Hola, PlayStation players! Here at The Game Kitchen we are truly excited about tomorrow’s release of Blasphemous, our most ambitious game to date.
We have been working hard during the last few months to have everything ready for our unique tribute to the 16-bit era, and now that we’re done polishing all our pixel-perfect characters and scenarios we thought that this was the perfect moment to tell you a bit more about Blasphemous, what awaits you in the land of Cvstodia and how we ended up mixing centenary-old southern Spanish folklore with inspiration from great games like Castlevania, Dark Souls and even Doom.
Creating the main character
Blasphemous starts its journey in uncharted lands. We didn’t even know how to start, but we needed a hook, a powerful icon, and that icon ended being the main character: The Penitent One.
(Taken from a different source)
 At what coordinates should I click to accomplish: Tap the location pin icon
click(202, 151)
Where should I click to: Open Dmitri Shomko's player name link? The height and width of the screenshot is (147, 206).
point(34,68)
The Penitent One went through many iterations. Since our main sources of inspiration were all the historical religious elements that surrounded our city, Seville, we knew it had to do something with them.
Our first attempt for a main character ended up looking like an undertaker. It looked cool, but it wasn’t enough. We wanted it to be visually impactful, memorable and a clear homage to our local culture.
That inspiration came to us when we realized that this character could be based on the penitents who wore “sanbenitos” a few centuries ago, during the Spanish Inquisition times.
Heretics and blasphemers had to walk in a procession wearing these garments as part of their penitence, as well as a rope around their neck and a rosary in their hands. In fact, a “modern take” of these processions are still happening in our region nowadays, with hundreds of penitents wearing these cone shaped hats, parading through our city for a whole week.
Creating the world of Cvstodia
Now that we had a good-looking main character, we needed an interesting nonlinear world for the player to explore. That world ended being Cvstodia.
Cvstodia is an exaggerated take on our land and history, borrowing architectural elements and places that indeed exist in our region, but framing them into a dark fantasy world.
Creating the soundtrack
In order to complete this trio of cultural inspirations, we also needed to give the soundtrack a unique sound.
Carlos Viola, our composer, was in charge of creating this fascinating musical tour through Cvstodia. Andalusia is the root of flamenco music, and as part of our musical heritage, you’ll be listening wonderful ambience tracks recorded with real instruments inspired by this music genre with a pretty unique dark twist to set the perfect mood that this experience needed.
This unique setting and theme has never been explored in any other videogame before, which is what makes Blasphemous so special for us. Now that the game is finished, we are very excited to see how it will inspire players all over the world.